بررسی تغییرات فاکتور نروتروفیکی BDNF و گیرنده‌های آن (P75, TrK-B) پس از قطع عصب سیاتیک در نوزاد موش صحرایی

  Background & Objective : As apoptotic cell death plays an important role in natural development and many pathologic conditions such as cancer and neurodegenerative diseases, understanding of its molecular mechanisms can be useful in designing new therapeutic strategies. In present study following induction of apoptosis in spinal motoneurons, expression of neurotrophic factor BDNF, and its receptors TrkB and p75 has been investigated. Materials & Methods: In this study, twenty of three days old neonates of Sprague-Dawley rats were randomly divided into control and experimental groups.
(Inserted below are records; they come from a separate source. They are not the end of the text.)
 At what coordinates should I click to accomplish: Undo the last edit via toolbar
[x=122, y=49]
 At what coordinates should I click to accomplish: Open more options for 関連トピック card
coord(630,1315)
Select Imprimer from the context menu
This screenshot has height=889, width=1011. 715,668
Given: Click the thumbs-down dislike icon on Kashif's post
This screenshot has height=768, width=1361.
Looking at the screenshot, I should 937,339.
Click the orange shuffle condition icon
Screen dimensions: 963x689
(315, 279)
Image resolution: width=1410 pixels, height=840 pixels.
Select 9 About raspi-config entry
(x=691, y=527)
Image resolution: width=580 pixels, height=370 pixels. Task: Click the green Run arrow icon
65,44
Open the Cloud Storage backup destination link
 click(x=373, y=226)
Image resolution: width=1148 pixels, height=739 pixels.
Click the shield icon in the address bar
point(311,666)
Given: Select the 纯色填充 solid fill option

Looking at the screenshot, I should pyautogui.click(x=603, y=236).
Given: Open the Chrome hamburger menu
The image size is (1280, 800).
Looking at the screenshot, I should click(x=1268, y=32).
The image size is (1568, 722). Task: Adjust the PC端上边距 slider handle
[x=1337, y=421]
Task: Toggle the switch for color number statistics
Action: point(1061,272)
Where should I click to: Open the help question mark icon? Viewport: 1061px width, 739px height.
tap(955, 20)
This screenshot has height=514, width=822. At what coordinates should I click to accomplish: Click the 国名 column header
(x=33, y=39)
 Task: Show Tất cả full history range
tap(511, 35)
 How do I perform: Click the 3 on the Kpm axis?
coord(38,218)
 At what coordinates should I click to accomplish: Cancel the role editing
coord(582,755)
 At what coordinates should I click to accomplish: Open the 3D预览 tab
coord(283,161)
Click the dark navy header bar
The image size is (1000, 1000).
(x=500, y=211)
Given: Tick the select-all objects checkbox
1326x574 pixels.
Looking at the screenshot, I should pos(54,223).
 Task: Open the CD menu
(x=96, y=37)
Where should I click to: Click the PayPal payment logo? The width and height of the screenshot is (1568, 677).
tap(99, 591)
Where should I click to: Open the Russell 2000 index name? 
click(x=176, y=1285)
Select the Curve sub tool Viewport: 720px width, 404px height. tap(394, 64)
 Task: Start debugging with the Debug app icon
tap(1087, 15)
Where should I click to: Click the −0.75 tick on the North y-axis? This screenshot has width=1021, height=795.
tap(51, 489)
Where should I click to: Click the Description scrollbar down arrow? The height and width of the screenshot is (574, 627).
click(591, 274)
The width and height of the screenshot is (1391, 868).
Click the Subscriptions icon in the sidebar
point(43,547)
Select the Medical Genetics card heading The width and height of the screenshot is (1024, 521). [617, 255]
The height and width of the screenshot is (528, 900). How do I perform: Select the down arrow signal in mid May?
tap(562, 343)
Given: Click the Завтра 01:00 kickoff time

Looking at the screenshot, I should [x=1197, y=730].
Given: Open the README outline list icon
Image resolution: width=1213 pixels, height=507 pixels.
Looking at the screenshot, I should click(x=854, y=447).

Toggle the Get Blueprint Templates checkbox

In all animals of experimental group the left sciatic nerve was transected in the mid-thigh level. 21 days following axotomy in both groups the animals were sacrificed and the L4-L6 spinal cord segments were used for cell count and immunohistochemical studies to assess the number of survived motoneurons and the expression of BDNF, TrkB and p75. In both groups the intact right side of spinal cord was considered as internal controls.  Results: Following transection of sciatic nerve, the number of related spinal motoneurons decreased by 58.89% and 55.84% compared to intact side and control group, respectively. The percentage of BDNF-positive and p75-positive motoneurons increased, but the percentage of TrkB-positive neurons has been decreased significantly.  Conclusion: The findings of this study indicates the different effects of BDNF on cell fate which are receptor-mediated, its binding to TrkB results in survival of neuron whereas its binding to p75 activates the apoptotic mechanism.